The records.
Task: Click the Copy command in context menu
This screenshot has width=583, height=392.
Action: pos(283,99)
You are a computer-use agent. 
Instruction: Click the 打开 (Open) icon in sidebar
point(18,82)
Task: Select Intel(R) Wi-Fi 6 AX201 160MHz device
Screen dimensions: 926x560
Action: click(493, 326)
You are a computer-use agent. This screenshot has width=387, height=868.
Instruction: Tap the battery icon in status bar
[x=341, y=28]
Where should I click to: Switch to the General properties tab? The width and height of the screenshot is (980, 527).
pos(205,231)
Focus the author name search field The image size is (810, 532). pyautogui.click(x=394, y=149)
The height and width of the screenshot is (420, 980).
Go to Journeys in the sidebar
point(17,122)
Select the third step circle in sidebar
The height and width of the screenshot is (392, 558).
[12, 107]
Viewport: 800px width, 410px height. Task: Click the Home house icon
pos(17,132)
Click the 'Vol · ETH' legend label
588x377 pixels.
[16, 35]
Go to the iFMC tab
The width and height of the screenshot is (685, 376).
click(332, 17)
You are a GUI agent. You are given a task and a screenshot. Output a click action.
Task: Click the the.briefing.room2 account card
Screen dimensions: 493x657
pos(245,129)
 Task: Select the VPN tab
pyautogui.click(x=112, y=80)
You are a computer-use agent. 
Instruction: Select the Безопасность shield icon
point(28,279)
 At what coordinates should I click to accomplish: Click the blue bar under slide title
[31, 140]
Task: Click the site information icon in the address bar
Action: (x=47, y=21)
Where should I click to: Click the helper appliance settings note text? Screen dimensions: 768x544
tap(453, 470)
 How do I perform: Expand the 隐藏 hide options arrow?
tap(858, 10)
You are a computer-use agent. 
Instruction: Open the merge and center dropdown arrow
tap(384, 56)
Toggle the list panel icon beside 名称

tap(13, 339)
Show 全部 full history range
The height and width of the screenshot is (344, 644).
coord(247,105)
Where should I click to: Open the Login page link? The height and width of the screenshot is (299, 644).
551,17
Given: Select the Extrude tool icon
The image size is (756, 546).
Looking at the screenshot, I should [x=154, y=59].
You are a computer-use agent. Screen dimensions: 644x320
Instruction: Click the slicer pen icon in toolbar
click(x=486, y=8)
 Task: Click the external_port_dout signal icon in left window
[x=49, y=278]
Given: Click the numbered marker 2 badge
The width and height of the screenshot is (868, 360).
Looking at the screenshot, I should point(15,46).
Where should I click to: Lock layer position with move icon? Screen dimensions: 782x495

Task item.
Exact copy required. Repeat the material above in full.

Solution.
Task: Click the Copy command in context menu
This screenshot has width=583, height=392.
Action: pos(283,99)
You are a computer-use agent. 
Instruction: Click the 打开 (Open) icon in sidebar
point(18,82)
Task: Select Intel(R) Wi-Fi 6 AX201 160MHz device
Screen dimensions: 926x560
Action: click(493, 326)
You are a computer-use agent. This screenshot has width=387, height=868.
Instruction: Tap the battery icon in status bar
[x=341, y=28]
Where should I click to: Switch to the General properties tab? The width and height of the screenshot is (980, 527).
pos(205,231)
Focus the author name search field The image size is (810, 532). pyautogui.click(x=394, y=149)
The height and width of the screenshot is (420, 980).
Go to Journeys in the sidebar
point(17,122)
Select the third step circle in sidebar
The height and width of the screenshot is (392, 558).
[12, 107]
Viewport: 800px width, 410px height. Task: Click the Home house icon
pos(17,132)
Click the 'Vol · ETH' legend label
588x377 pixels.
[16, 35]
Go to the iFMC tab
The width and height of the screenshot is (685, 376).
click(332, 17)
You are a GUI agent. You are given a task and a screenshot. Output a click action.
Task: Click the the.briefing.room2 account card
Screen dimensions: 493x657
pos(245,129)
 Task: Select the VPN tab
pyautogui.click(x=112, y=80)
You are a computer-use agent. 
Instruction: Select the Безопасность shield icon
point(28,279)
 At what coordinates should I click to accomplish: Click the blue bar under slide title
[31, 140]
Task: Click the site information icon in the address bar
Action: (x=47, y=21)
Where should I click to: Click the helper appliance settings note text? Screen dimensions: 768x544
tap(453, 470)
 How do I perform: Expand the 隐藏 hide options arrow?
tap(858, 10)
You are a computer-use agent. 
Instruction: Open the merge and center dropdown arrow
tap(384, 56)
Toggle the list panel icon beside 名称

tap(13, 339)
Show 全部 full history range
The height and width of the screenshot is (344, 644).
coord(247,105)
Where should I click to: Open the Login page link? The height and width of the screenshot is (299, 644).
551,17
Given: Select the Extrude tool icon
The image size is (756, 546).
Looking at the screenshot, I should [x=154, y=59].
You are a computer-use agent. Screen dimensions: 644x320
Instruction: Click the slicer pen icon in toolbar
click(x=486, y=8)
 Task: Click the external_port_dout signal icon in left window
[x=49, y=278]
Given: Click the numbered marker 2 badge
The width and height of the screenshot is (868, 360).
Looking at the screenshot, I should point(15,46).
Where should I click to: Lock layer position with move icon? Screen dimensions: 782x495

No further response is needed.